Brief: Give again, word for word, each line of the data from the first through the one containing "This screenshot has height=669, width=866.". Pictures stay out.

Stored records:
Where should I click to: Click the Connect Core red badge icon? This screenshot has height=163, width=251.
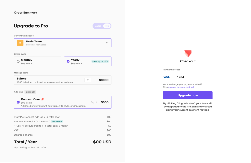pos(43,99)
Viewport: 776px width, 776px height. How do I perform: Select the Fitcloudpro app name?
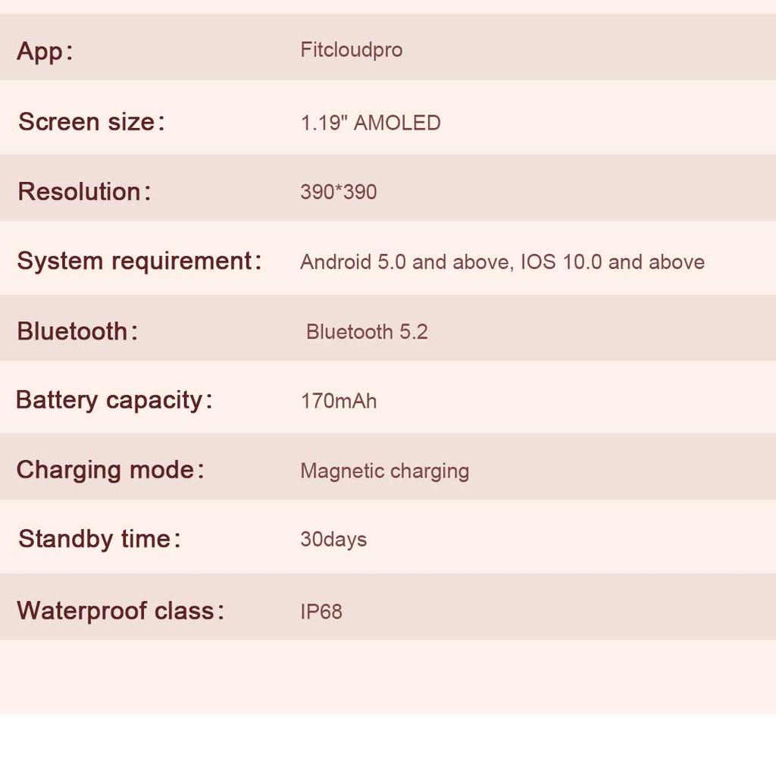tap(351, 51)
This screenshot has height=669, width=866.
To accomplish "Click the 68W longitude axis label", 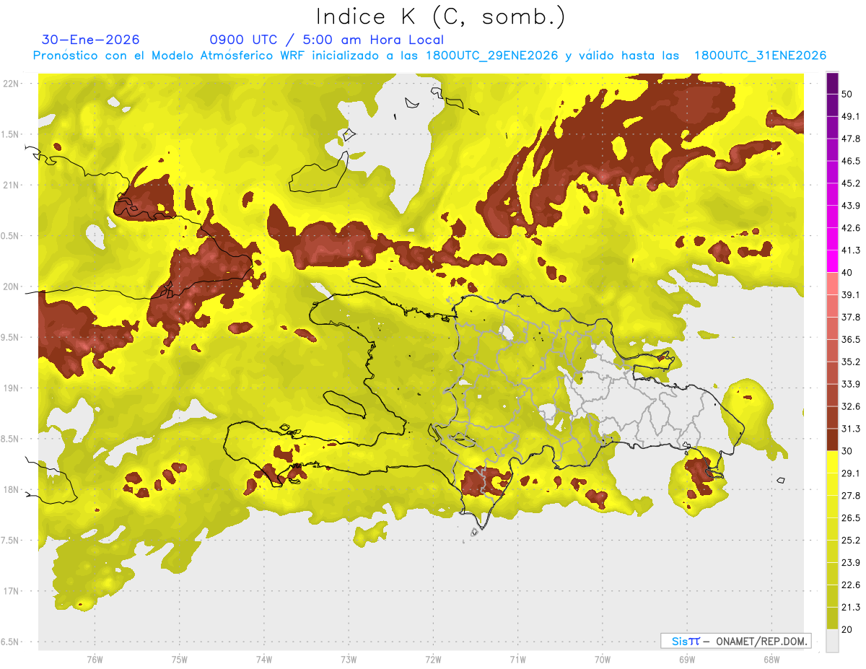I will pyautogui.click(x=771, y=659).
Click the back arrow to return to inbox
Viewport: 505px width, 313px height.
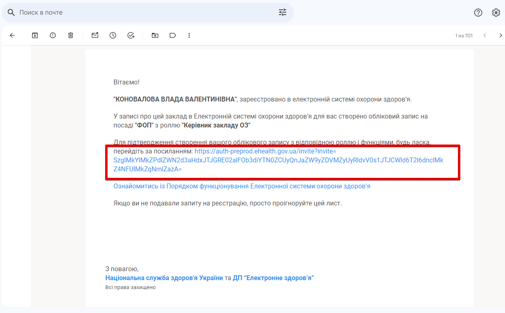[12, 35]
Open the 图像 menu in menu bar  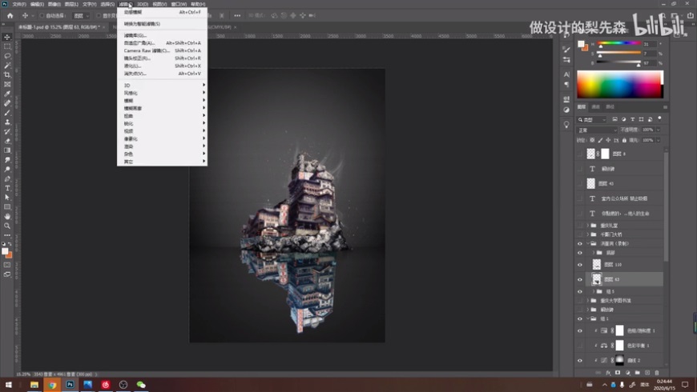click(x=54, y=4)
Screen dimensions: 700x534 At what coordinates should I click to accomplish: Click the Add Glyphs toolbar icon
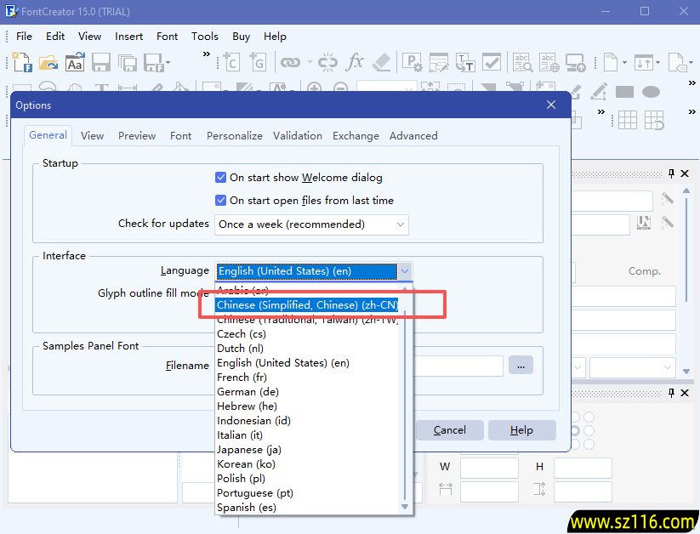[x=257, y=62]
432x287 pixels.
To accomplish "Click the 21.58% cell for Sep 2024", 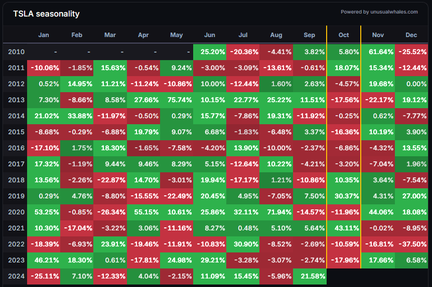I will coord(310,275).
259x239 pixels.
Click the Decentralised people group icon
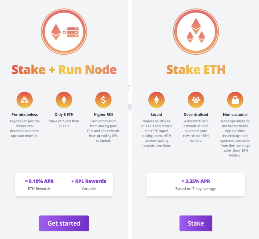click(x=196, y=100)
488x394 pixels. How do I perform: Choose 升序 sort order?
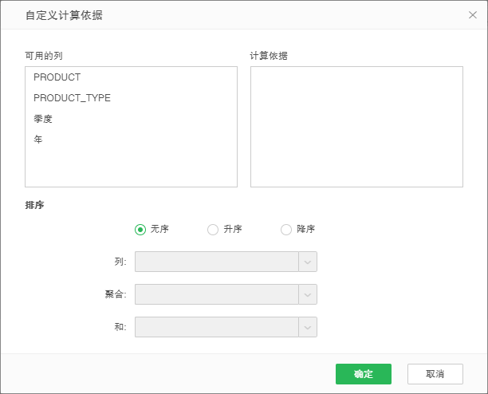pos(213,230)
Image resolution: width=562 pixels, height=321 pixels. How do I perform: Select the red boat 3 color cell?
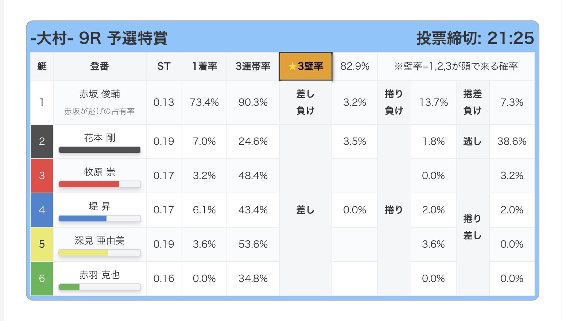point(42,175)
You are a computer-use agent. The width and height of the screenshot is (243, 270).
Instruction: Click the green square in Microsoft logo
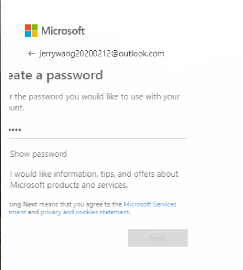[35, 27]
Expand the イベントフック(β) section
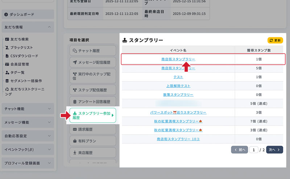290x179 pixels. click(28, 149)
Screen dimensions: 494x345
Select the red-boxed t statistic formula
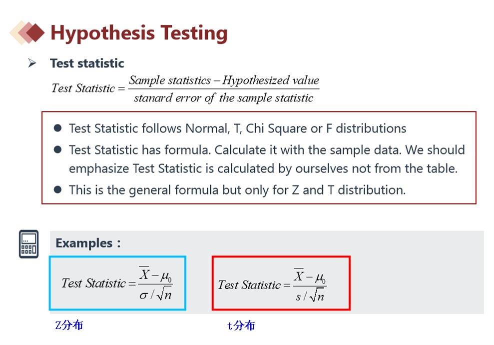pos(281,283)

Output below:
Where should I click to: Click the Connect Core red badge icon? This screenshot has height=163, width=251.
pos(43,99)
Viewport: 776px width, 776px height. How do I perform: Select the Fitcloudpro app name?
tap(351, 51)
This screenshot has height=669, width=866.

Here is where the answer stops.